Part of a data file
++++
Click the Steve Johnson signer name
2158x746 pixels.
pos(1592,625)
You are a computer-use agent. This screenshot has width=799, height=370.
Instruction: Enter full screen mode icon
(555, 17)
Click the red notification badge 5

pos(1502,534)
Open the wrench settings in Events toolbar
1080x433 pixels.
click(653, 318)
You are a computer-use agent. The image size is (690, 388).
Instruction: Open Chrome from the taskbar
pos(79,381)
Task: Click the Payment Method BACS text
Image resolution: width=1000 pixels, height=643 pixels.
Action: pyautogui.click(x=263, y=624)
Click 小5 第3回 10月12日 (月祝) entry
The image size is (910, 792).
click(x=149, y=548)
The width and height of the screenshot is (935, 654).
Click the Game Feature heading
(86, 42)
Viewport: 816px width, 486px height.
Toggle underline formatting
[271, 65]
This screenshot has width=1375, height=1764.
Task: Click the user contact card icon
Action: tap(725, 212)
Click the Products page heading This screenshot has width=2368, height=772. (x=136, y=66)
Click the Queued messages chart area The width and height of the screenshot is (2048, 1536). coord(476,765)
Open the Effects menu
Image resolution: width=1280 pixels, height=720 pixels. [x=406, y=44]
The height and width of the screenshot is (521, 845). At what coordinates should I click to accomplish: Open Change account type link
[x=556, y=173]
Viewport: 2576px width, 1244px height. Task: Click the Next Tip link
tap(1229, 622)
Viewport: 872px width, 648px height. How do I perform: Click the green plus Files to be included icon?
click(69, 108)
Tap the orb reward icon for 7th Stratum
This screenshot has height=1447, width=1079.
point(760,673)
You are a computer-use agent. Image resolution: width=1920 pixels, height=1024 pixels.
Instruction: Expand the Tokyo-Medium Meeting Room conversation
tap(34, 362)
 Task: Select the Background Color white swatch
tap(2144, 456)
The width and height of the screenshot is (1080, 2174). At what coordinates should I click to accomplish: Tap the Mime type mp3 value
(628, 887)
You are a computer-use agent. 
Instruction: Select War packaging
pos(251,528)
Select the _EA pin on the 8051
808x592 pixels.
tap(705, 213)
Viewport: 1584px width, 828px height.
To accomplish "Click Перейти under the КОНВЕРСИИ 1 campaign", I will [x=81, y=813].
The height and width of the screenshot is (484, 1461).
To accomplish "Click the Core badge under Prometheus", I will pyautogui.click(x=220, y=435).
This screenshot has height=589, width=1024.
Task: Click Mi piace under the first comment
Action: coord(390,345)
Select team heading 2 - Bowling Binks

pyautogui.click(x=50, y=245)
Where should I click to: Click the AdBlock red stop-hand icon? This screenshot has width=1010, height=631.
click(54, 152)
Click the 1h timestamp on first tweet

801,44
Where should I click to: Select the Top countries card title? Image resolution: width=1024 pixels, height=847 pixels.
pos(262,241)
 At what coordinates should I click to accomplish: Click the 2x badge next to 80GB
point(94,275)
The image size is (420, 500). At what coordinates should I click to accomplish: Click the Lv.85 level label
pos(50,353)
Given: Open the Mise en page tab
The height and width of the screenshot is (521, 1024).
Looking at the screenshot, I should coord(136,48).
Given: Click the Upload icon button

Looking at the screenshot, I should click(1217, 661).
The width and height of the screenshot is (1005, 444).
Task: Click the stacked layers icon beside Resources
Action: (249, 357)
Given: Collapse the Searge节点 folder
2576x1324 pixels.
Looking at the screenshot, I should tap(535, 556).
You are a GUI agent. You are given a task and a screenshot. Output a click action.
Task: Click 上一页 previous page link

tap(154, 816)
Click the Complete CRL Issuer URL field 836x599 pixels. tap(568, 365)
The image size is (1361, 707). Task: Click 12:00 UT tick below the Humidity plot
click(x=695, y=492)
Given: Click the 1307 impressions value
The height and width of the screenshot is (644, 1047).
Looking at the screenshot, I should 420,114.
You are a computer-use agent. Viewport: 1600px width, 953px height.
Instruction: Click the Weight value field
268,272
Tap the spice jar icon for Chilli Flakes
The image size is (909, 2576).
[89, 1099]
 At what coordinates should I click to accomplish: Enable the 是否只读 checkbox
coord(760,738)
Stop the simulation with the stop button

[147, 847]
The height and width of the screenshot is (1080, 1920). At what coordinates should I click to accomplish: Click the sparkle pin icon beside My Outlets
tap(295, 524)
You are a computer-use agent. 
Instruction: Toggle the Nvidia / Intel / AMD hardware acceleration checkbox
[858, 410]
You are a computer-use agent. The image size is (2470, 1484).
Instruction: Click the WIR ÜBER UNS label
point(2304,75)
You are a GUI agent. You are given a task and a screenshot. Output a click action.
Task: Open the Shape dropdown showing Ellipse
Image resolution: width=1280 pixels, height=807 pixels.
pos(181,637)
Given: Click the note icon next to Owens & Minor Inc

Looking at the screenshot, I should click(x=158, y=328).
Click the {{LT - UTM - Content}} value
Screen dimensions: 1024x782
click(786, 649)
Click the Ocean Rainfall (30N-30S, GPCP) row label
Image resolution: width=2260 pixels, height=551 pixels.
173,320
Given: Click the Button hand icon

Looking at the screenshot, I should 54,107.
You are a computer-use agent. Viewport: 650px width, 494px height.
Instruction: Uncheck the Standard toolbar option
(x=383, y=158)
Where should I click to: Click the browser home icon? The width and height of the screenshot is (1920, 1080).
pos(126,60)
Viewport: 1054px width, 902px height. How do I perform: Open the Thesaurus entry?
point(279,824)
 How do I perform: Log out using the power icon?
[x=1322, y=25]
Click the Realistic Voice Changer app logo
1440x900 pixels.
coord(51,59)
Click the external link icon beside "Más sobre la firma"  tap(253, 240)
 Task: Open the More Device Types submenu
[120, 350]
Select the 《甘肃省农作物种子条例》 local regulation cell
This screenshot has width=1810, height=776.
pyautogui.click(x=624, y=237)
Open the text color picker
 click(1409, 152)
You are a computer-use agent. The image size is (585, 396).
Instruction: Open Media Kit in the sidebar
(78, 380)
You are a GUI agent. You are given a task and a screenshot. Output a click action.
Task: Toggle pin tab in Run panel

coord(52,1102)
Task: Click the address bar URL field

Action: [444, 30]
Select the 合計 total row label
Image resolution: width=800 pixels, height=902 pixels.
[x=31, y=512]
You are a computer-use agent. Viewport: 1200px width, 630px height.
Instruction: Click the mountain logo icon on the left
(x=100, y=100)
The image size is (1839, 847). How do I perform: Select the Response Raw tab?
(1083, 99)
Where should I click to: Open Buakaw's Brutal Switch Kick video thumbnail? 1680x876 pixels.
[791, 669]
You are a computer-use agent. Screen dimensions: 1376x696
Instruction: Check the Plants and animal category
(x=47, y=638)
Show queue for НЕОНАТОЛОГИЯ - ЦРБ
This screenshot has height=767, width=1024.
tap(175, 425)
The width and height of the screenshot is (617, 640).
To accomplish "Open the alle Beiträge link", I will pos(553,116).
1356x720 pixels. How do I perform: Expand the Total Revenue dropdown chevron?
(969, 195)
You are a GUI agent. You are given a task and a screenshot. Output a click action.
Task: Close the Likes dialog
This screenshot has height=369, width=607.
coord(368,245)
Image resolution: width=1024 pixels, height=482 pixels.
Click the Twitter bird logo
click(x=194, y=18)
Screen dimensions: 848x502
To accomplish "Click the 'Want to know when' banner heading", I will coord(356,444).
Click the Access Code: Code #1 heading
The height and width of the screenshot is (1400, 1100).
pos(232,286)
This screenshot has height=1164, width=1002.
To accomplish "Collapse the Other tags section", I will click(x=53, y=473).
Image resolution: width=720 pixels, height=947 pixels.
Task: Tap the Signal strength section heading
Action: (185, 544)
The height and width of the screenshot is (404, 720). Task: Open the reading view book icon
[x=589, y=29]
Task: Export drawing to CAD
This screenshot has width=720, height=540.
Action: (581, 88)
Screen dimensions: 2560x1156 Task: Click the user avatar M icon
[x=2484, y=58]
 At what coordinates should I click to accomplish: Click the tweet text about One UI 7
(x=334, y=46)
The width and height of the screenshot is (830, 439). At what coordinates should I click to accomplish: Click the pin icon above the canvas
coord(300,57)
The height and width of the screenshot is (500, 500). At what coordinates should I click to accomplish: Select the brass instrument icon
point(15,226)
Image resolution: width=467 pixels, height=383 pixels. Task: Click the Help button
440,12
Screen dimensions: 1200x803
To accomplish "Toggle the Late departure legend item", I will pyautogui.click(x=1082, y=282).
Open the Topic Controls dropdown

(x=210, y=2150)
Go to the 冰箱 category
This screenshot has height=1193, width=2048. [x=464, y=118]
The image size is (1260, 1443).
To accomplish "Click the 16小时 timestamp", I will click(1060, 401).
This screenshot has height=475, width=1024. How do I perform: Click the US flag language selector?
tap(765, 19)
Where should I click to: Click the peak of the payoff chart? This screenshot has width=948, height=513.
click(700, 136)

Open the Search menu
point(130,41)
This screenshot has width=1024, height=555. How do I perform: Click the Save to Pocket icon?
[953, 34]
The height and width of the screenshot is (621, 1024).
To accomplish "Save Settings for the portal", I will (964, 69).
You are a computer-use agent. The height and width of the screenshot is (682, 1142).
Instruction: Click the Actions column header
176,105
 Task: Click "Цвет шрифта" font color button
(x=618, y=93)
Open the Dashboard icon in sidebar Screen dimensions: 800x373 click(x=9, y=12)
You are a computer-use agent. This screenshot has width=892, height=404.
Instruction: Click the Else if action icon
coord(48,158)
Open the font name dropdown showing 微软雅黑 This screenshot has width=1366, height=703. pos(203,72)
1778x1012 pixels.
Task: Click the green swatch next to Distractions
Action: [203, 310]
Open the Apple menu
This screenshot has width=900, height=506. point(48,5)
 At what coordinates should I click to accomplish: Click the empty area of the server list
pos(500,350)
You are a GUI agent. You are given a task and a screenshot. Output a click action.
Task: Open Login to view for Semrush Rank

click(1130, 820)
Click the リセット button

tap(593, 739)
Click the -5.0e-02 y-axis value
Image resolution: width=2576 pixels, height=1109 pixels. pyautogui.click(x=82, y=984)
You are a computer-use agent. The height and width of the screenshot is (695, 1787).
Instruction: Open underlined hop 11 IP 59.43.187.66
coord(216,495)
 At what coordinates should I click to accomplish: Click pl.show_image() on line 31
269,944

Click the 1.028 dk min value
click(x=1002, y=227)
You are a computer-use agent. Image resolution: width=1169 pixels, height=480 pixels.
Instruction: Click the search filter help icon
++++
Rewrite the entries from the start through the line containing "pos(79,381)", with "computer-use agent" changed to "GUI agent" and everything else left the same.

Click the Steve Johnson signer name
2158x746 pixels.
pos(1592,625)
You are a GUI agent. This screenshot has width=799, height=370.
Instruction: Enter full screen mode icon
(555, 17)
Click the red notification badge 5

pos(1502,534)
Open the wrench settings in Events toolbar
1080x433 pixels.
click(653, 318)
You are a GUI agent. The image size is (690, 388).
Instruction: Open Chrome from the taskbar
pos(79,381)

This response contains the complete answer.